For most cases PCR is good enough, because quantification is all that is needed. “But when you get into monitoring cancer, and you’re looking for increases in cancer markers, yes, you want to be able quantify it somehow and [so would] use immuno-qPCR,” Constantine says.
Kubista says the most effective use of immunoPCR comes in situations that require extremely high sensitivity and wide dynamic range, two categories where it handily beats out ELISA-based tests. Though today its use is limited to detecting proteins, “in principle you can detect anything that you can bind with an antibody,” he says. “So you could, in principle, detect different cells, perhaps even metabolites, organelles. And I’m pretty sure that will happen.”

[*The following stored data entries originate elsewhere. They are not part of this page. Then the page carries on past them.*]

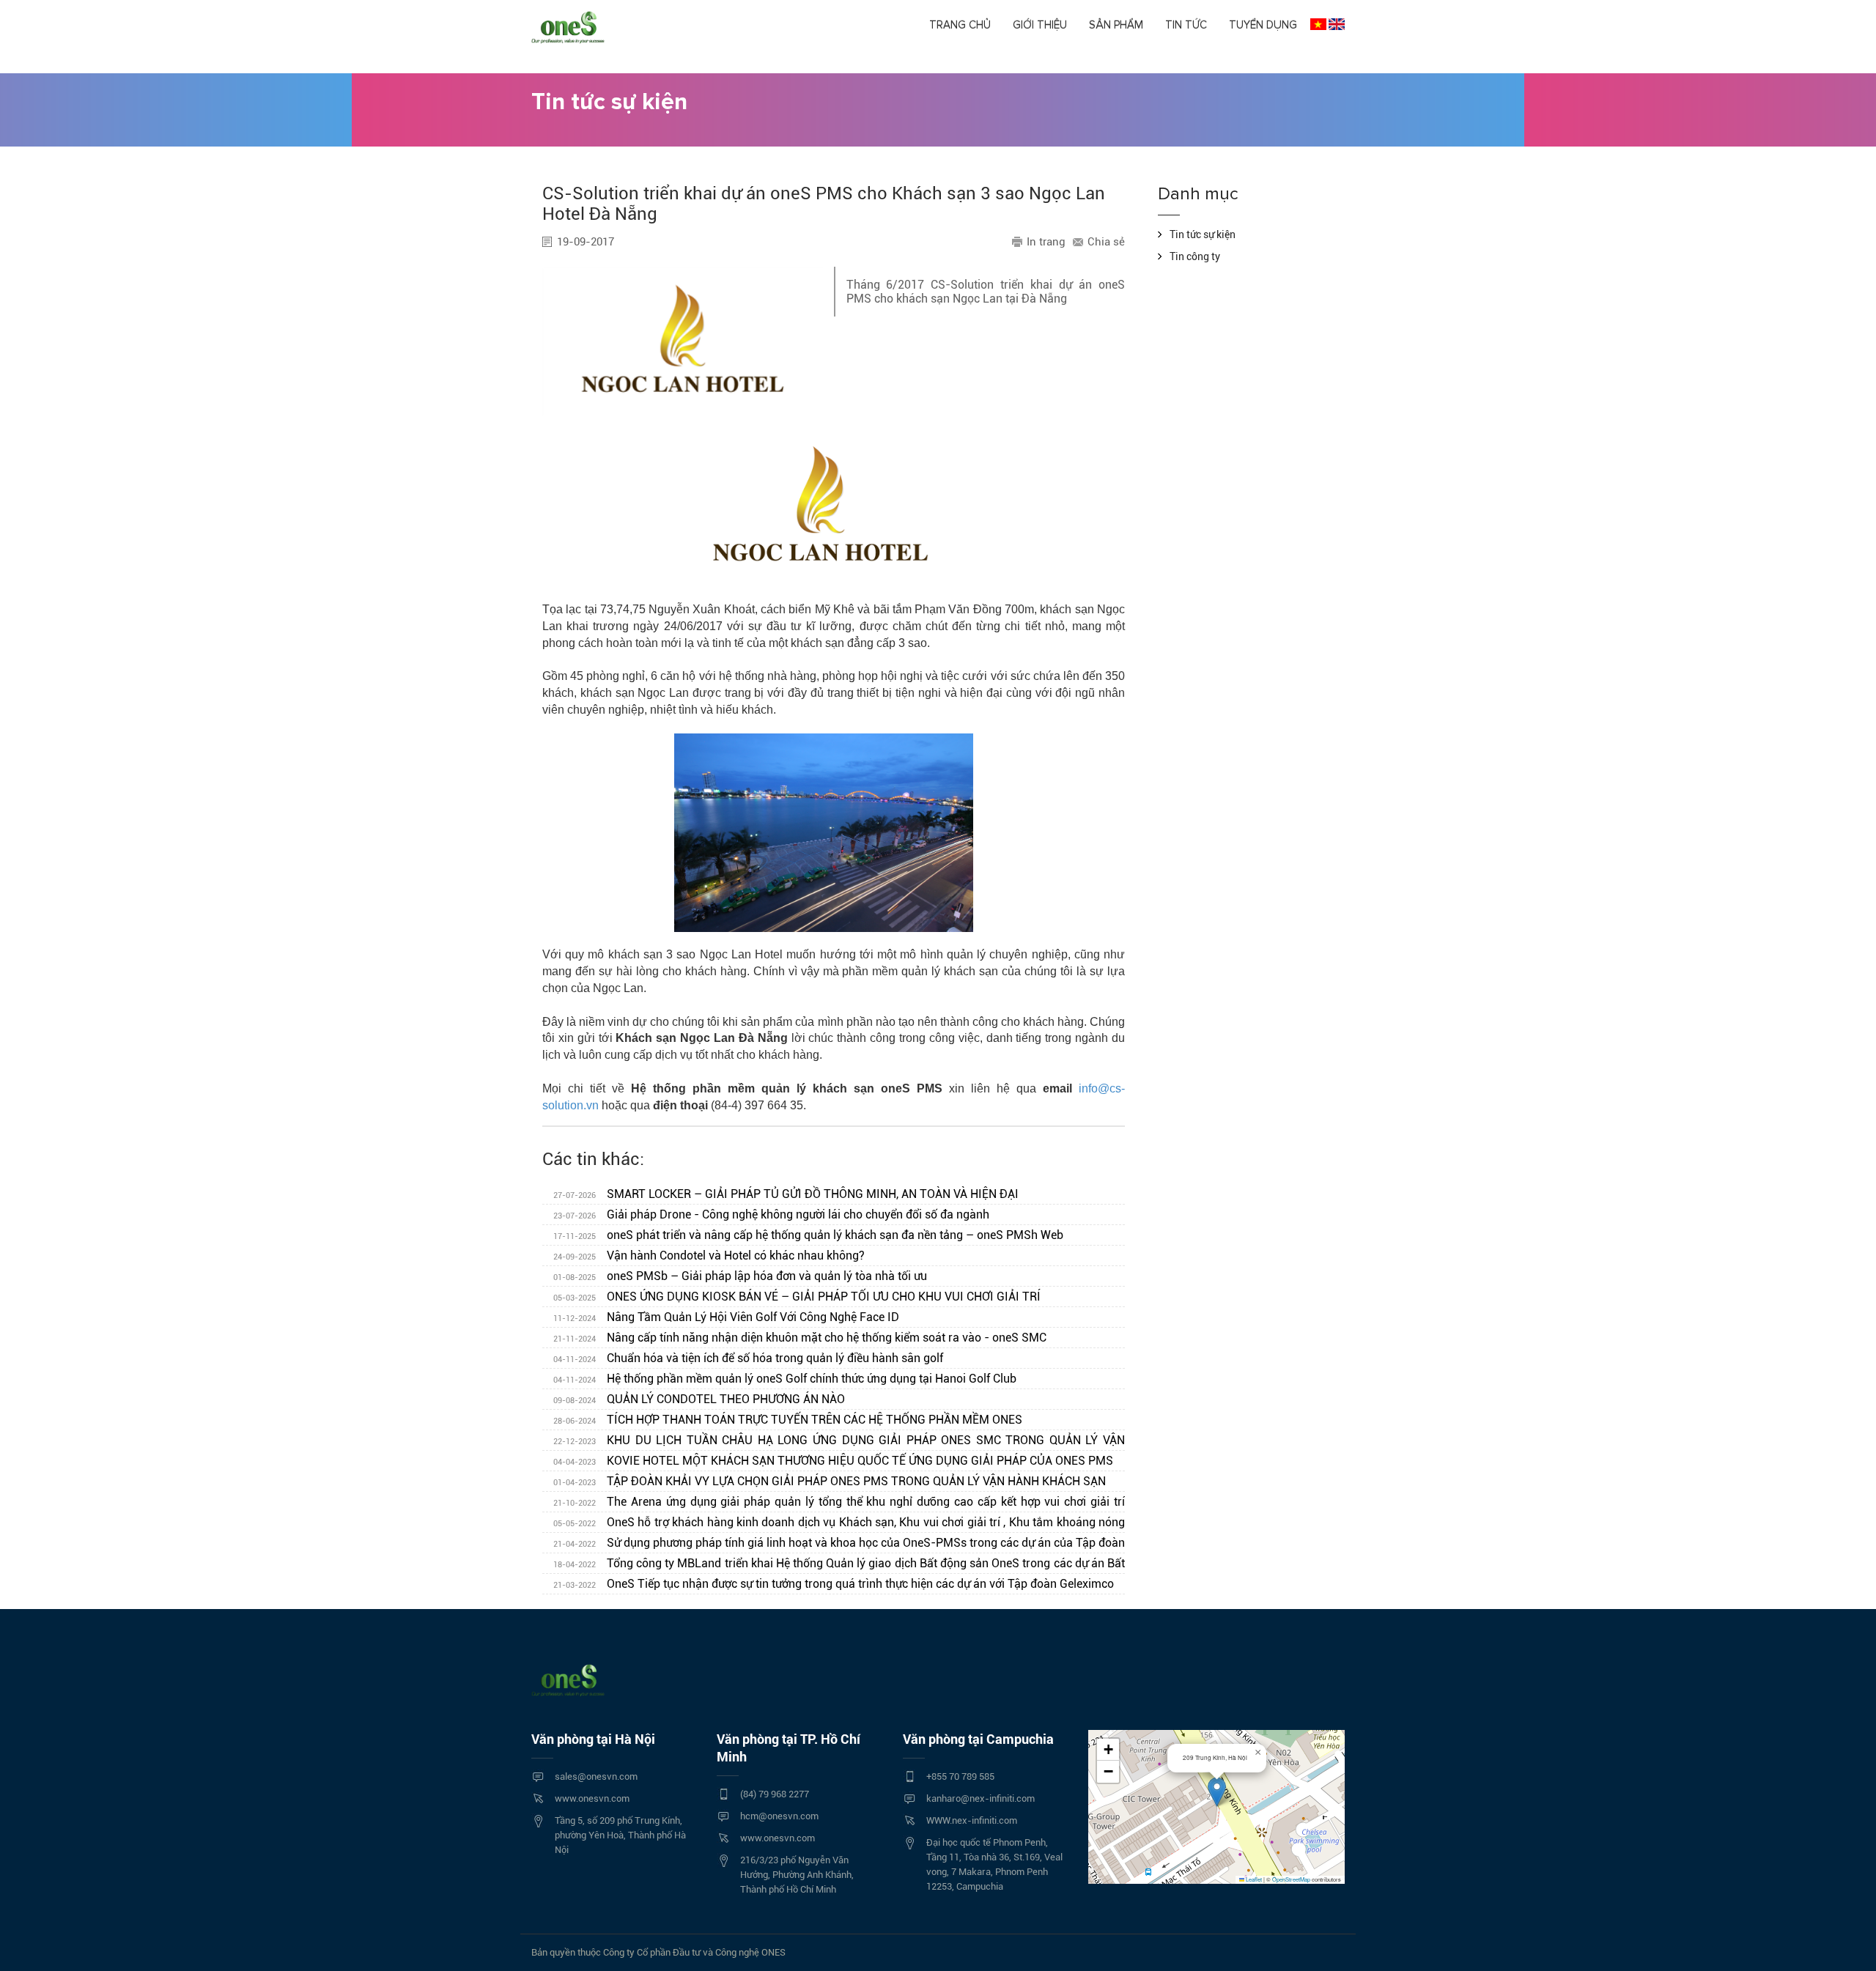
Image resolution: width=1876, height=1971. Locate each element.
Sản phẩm (1116, 25)
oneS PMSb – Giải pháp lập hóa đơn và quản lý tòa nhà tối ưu (740, 1276)
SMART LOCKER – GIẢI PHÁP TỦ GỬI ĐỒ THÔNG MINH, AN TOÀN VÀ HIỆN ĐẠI (786, 1194)
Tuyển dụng (1263, 25)
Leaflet (1253, 1879)
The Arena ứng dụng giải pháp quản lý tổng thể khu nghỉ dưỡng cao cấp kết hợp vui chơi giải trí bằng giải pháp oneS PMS (833, 1503)
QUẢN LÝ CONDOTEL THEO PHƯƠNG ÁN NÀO (699, 1399)
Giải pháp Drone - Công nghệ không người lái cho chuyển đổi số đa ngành (771, 1214)
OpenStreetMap (1291, 1879)
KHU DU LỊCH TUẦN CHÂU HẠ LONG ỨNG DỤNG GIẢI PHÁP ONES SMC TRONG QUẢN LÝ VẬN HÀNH (833, 1442)
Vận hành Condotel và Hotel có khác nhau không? (709, 1255)
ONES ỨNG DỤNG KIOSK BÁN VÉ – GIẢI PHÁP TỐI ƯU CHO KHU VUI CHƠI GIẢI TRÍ (797, 1296)
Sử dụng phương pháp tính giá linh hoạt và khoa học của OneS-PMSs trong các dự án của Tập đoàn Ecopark (833, 1544)
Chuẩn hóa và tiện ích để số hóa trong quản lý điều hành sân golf (748, 1358)
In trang (1046, 241)
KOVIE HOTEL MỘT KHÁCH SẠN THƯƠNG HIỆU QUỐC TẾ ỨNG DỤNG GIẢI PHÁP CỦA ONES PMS (833, 1461)
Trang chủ (960, 25)
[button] (1217, 1792)
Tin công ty (1195, 256)
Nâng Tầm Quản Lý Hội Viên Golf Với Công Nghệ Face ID (726, 1317)
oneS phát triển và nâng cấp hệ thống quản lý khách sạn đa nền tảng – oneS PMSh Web (808, 1235)
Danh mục (1198, 193)
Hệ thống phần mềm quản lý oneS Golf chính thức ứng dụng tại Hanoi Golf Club (784, 1379)
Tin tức (1186, 25)
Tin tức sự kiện (1203, 234)
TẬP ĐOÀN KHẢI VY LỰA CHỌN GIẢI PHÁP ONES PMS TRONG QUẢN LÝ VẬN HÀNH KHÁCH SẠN (829, 1481)
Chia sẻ (1106, 241)
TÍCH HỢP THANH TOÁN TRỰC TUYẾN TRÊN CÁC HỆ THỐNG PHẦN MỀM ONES (787, 1420)
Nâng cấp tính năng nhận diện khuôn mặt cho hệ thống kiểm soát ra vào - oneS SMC (799, 1338)
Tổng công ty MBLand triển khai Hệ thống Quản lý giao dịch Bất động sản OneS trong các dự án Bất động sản (833, 1565)
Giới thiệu (1040, 25)
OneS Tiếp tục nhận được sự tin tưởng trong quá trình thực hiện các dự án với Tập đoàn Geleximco (833, 1584)
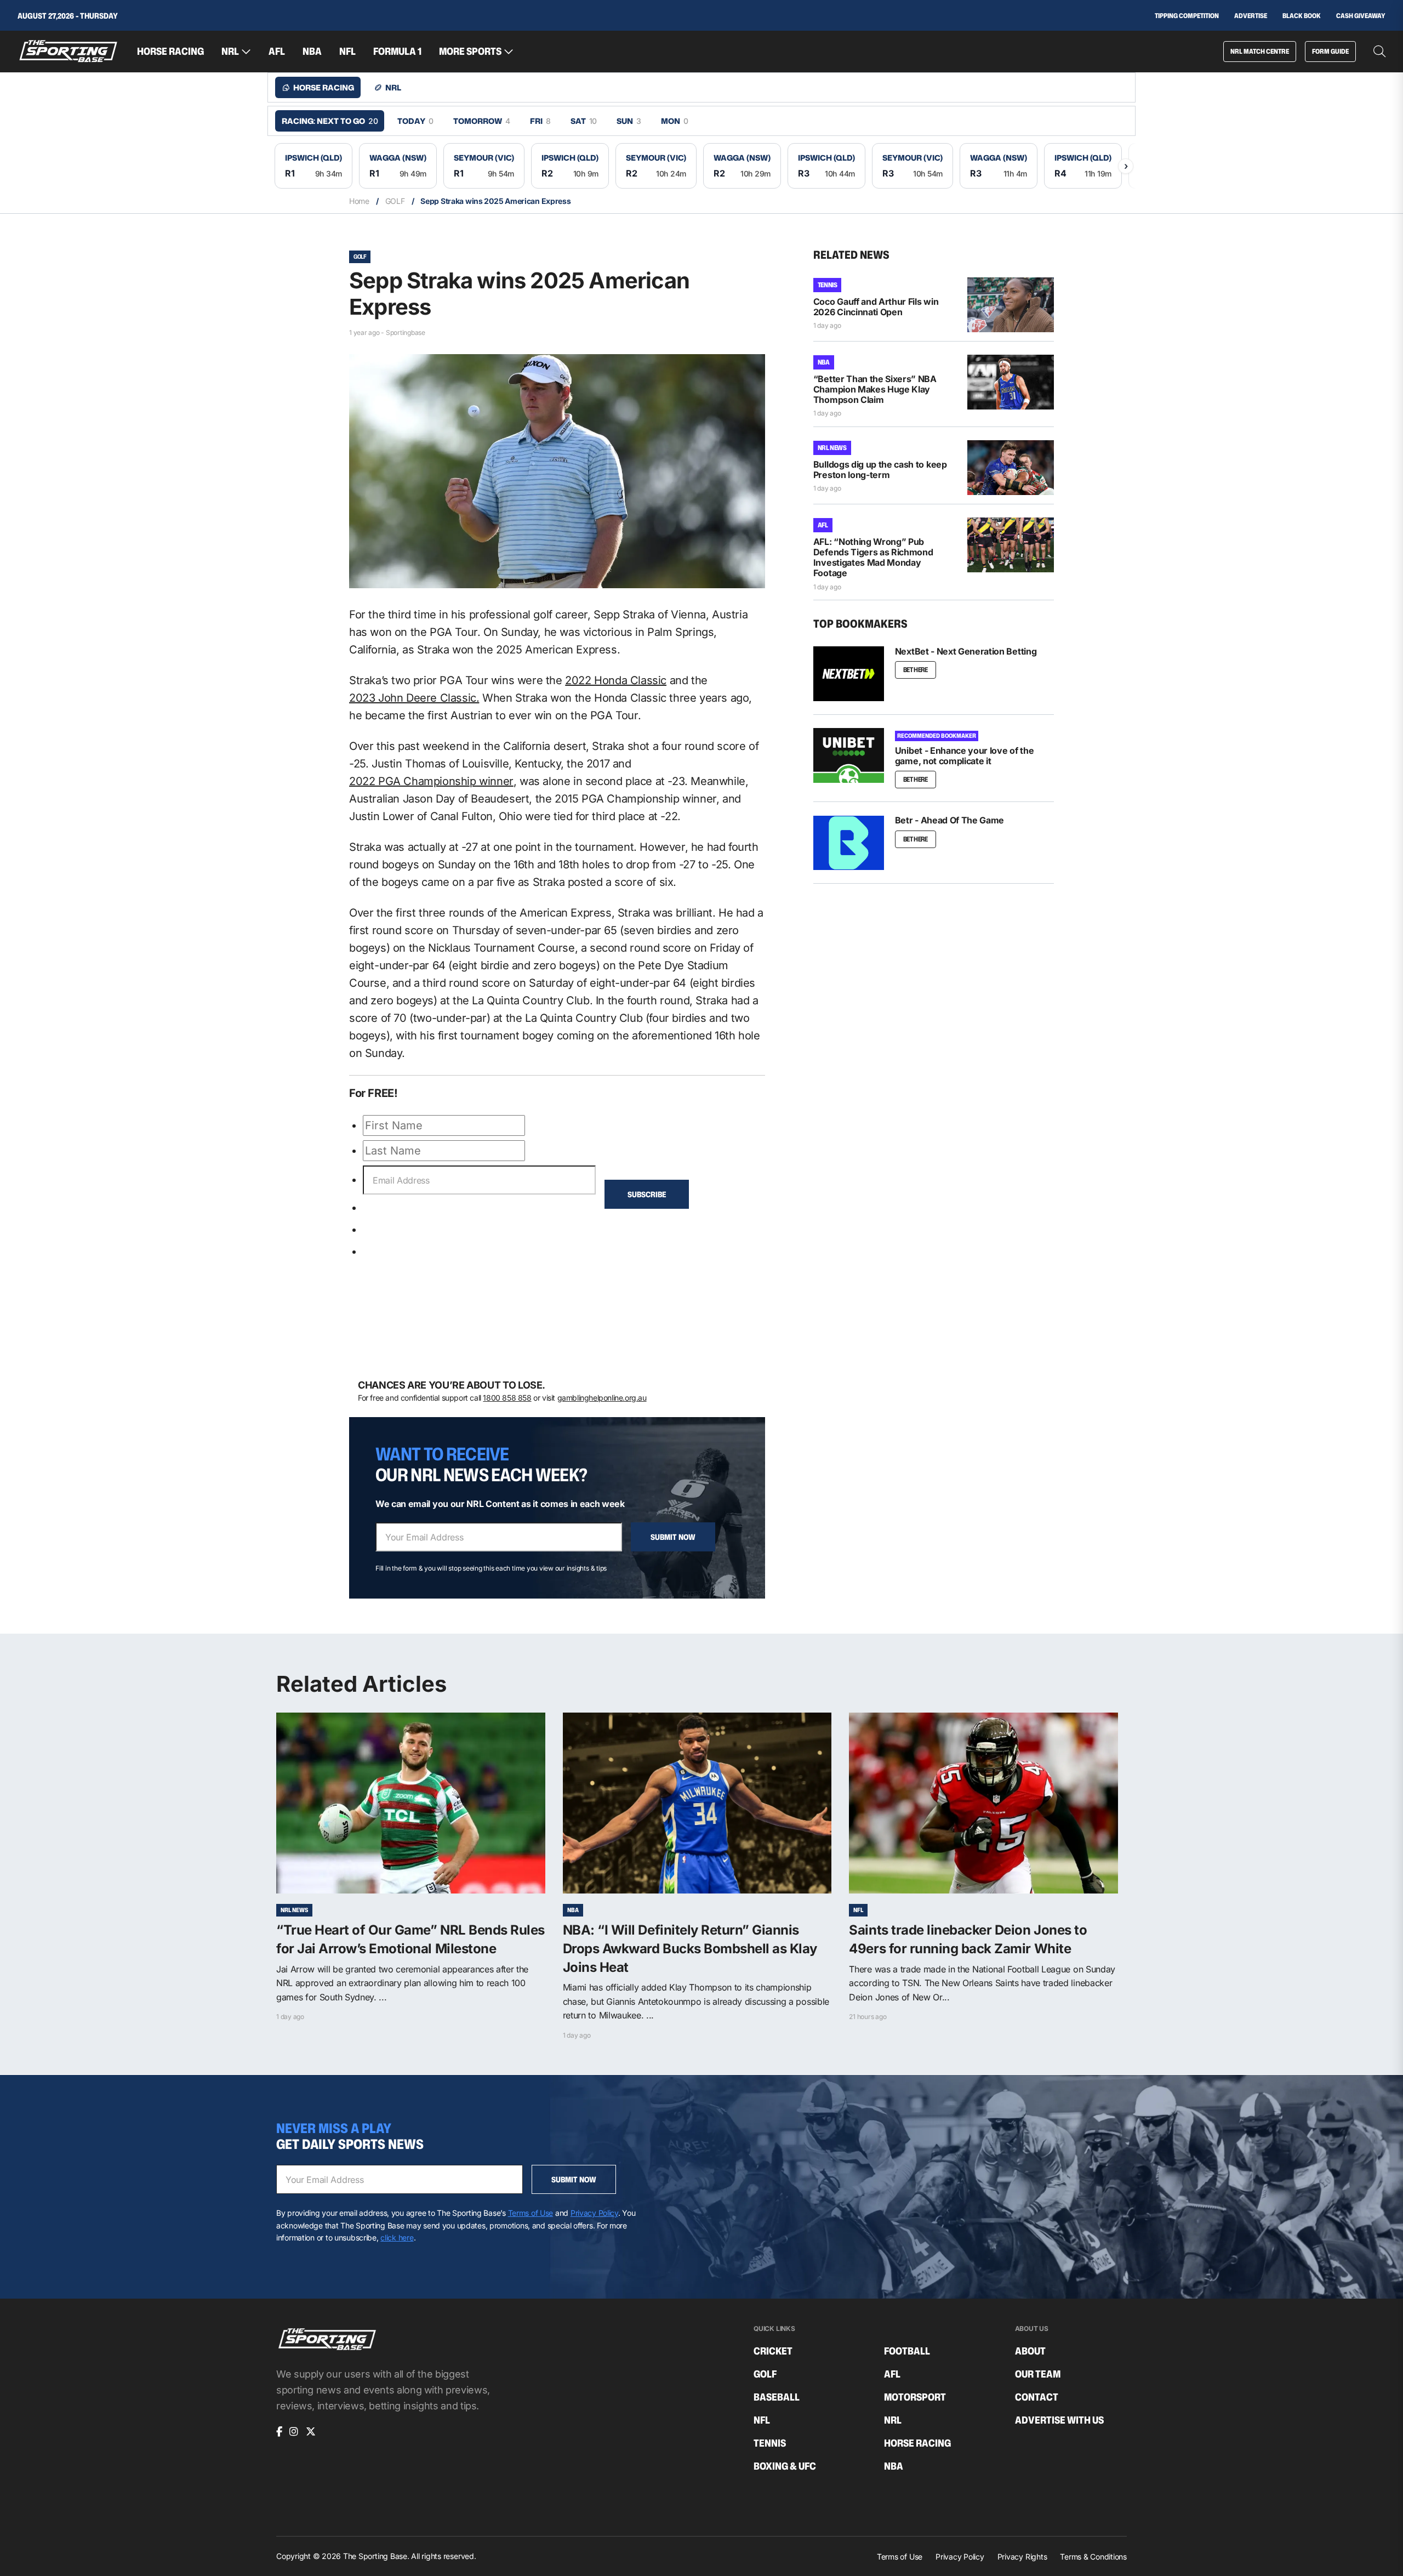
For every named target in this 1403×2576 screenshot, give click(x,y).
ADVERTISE (1250, 16)
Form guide (1330, 51)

For Kubista’s 2005 study, he and his colleagues chose PSA because it is a very popular model system for protein detection. The most common use of PSA test is to check men for elevated levels of the antigen to detect possible prostate cancer. For that use, “standard ELISA-based tests are good enough and probably difficult to replace in routine,” Kubista says. But indications suggest that very small changes in PSA levels could be worth noting in forensics and cancer diagnostics in women, where minute changes in those levels can indicate breast cancer. To be able to use those for diagnostic purposes, immunoPCR may be a key technology player.
“Our experience is that immuno-qPCR is still mainly used in research, and the first routine applications will be cases where large dynamic range is desired and also higher sensitivity,” Kubista says. “It will take some time before it’s a routine tool, but certainly for these specific special applications, [research] is very important.”